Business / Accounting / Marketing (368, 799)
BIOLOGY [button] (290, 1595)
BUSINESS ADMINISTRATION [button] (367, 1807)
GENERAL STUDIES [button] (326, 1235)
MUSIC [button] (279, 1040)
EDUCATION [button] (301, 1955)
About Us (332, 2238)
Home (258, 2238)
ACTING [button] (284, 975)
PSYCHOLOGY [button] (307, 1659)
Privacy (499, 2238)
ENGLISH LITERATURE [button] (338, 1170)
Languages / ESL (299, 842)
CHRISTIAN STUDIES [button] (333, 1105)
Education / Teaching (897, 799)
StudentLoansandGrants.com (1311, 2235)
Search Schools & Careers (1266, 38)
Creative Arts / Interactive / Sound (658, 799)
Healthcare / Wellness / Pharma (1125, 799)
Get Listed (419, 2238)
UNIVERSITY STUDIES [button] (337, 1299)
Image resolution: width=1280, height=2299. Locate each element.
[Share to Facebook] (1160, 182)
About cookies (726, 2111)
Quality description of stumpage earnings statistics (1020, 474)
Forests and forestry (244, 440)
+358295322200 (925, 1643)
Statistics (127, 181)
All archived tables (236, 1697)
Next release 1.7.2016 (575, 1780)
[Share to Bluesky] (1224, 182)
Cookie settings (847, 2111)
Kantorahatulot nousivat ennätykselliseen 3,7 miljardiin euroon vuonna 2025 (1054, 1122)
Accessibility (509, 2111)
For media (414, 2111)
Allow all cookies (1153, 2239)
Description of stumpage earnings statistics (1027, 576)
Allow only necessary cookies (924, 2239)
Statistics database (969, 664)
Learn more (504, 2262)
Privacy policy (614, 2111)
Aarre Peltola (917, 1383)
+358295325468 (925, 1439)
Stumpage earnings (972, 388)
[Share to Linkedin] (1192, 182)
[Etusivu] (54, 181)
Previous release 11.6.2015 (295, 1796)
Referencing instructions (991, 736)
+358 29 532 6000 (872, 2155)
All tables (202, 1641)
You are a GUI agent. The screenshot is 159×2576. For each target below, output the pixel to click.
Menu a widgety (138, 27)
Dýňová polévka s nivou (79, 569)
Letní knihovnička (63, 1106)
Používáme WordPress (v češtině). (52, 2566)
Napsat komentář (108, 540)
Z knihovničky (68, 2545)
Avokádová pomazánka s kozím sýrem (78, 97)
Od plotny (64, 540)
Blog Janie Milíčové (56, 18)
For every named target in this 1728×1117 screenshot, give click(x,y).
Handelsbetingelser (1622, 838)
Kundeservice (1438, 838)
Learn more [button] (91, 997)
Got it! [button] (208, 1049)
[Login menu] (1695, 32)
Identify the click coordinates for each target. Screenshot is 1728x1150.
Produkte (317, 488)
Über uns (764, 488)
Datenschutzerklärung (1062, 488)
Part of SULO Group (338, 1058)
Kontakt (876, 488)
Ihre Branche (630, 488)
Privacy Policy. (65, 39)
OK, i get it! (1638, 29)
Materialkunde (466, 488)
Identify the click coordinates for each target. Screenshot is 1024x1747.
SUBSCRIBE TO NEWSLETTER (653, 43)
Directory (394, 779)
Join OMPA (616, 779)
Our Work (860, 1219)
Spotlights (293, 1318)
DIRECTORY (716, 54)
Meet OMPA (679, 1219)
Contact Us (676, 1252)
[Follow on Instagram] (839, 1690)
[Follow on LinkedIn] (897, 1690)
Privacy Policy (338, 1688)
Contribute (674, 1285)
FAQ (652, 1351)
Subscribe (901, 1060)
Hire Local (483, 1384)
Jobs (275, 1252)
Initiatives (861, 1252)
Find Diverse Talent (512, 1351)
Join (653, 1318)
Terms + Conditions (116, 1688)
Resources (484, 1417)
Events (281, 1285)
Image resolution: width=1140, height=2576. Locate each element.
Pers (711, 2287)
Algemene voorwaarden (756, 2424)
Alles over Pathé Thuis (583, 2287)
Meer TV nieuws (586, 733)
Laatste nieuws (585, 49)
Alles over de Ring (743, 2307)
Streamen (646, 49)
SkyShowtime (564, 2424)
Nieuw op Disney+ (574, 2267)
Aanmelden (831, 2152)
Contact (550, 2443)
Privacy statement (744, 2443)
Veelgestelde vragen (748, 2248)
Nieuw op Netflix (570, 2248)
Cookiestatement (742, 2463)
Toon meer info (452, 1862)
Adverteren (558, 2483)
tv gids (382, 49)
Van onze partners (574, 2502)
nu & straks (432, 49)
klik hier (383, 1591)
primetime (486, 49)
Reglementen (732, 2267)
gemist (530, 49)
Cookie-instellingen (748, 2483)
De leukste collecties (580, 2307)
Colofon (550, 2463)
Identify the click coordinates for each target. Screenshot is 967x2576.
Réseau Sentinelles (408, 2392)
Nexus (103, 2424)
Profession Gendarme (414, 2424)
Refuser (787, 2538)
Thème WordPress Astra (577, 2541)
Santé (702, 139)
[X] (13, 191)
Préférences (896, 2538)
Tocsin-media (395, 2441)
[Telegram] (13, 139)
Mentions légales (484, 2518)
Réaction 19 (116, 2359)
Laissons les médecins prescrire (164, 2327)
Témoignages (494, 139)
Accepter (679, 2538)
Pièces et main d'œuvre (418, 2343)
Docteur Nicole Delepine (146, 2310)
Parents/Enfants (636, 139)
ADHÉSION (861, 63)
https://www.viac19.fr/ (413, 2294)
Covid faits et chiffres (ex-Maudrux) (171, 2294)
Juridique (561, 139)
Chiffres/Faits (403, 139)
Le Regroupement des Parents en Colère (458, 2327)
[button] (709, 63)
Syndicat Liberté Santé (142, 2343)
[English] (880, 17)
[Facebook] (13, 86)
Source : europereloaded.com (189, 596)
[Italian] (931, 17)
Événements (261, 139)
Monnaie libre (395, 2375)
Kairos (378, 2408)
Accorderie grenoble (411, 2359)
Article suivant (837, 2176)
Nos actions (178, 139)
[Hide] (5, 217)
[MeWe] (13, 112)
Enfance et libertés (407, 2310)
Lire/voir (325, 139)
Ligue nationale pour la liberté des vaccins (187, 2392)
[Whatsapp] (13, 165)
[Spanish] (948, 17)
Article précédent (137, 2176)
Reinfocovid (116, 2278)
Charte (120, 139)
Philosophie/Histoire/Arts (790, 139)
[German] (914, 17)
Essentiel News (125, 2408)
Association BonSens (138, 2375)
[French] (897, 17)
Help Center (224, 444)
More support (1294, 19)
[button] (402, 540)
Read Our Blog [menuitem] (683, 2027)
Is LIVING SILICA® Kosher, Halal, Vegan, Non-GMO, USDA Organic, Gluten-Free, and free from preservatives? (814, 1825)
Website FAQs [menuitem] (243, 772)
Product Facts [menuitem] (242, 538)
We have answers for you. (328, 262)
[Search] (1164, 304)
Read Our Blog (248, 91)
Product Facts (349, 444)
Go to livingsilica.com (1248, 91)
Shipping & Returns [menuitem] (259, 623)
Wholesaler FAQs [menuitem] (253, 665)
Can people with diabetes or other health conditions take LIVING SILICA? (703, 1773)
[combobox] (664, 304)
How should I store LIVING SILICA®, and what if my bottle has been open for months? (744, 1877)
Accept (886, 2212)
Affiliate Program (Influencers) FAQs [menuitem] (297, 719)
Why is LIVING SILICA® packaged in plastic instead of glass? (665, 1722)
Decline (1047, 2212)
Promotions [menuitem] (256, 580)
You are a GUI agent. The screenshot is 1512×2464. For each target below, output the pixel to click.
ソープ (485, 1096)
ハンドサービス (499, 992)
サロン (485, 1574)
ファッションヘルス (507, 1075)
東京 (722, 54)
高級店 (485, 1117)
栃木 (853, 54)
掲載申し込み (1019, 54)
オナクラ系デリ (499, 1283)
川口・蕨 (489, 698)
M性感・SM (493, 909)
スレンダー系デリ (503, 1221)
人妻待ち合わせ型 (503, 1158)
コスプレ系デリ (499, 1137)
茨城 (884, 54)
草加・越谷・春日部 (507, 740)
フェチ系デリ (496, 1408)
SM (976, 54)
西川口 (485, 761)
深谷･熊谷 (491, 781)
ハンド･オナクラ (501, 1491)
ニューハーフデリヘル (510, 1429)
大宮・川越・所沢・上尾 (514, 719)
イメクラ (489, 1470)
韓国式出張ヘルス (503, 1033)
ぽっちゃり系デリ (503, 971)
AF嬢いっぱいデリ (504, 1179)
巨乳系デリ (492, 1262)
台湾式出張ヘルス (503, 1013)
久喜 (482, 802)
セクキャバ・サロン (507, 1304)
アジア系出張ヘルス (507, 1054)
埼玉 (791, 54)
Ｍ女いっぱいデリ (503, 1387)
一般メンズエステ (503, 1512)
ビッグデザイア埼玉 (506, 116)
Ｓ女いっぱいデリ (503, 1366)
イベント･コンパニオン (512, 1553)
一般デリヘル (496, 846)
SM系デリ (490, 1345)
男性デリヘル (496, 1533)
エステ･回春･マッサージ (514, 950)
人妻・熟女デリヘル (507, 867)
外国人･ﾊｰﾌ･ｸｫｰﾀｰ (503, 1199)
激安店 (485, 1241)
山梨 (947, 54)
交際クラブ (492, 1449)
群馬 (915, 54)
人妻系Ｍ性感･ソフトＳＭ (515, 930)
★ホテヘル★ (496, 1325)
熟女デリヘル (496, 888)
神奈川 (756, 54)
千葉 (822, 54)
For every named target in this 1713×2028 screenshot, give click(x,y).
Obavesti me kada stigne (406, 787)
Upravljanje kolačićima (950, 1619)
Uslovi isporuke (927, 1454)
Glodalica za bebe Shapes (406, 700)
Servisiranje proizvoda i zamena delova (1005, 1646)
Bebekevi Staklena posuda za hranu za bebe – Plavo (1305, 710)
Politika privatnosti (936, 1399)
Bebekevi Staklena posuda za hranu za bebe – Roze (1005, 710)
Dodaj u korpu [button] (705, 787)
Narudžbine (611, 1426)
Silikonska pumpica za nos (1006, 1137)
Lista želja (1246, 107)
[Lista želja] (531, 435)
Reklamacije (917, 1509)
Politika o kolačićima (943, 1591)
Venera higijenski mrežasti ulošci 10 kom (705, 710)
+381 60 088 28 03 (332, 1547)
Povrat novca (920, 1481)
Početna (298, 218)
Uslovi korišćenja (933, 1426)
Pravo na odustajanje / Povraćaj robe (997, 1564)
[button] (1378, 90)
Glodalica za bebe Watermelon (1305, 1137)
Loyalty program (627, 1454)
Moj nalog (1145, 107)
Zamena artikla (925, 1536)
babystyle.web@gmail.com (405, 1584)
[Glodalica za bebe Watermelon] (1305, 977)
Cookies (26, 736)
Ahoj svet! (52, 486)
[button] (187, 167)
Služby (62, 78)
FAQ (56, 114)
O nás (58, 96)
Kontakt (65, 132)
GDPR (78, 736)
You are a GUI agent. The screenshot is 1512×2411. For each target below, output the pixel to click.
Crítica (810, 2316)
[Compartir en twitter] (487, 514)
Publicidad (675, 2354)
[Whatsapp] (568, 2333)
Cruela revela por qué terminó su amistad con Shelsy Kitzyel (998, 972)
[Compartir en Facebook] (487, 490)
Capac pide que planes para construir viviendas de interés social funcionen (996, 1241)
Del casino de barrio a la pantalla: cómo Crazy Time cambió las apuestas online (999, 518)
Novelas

+ + + +

PROBLEM DETAILS: In your answer, include only the lines above starting at the line that holds "Essentiel News (125, 2408)" and ending at the line that holds "Go to livingsilica.com (1248, 91)", copied exactly.

RESULT OF THIS TASK:
Essentiel News (125, 2408)
Association BonSens (138, 2375)
[French] (897, 17)
Help Center (224, 444)
More support (1294, 19)
[button] (402, 540)
Read Our Blog [menuitem] (683, 2027)
Is LIVING SILICA® Kosher, Halal, Vegan, Non-GMO, USDA Organic, Gluten-Free, and free from preservatives? (814, 1825)
Website FAQs [menuitem] (243, 772)
Product Facts [menuitem] (242, 538)
We have answers for you. (328, 262)
[Search] (1164, 304)
Read Our Blog (248, 91)
Product Facts (349, 444)
Go to livingsilica.com (1248, 91)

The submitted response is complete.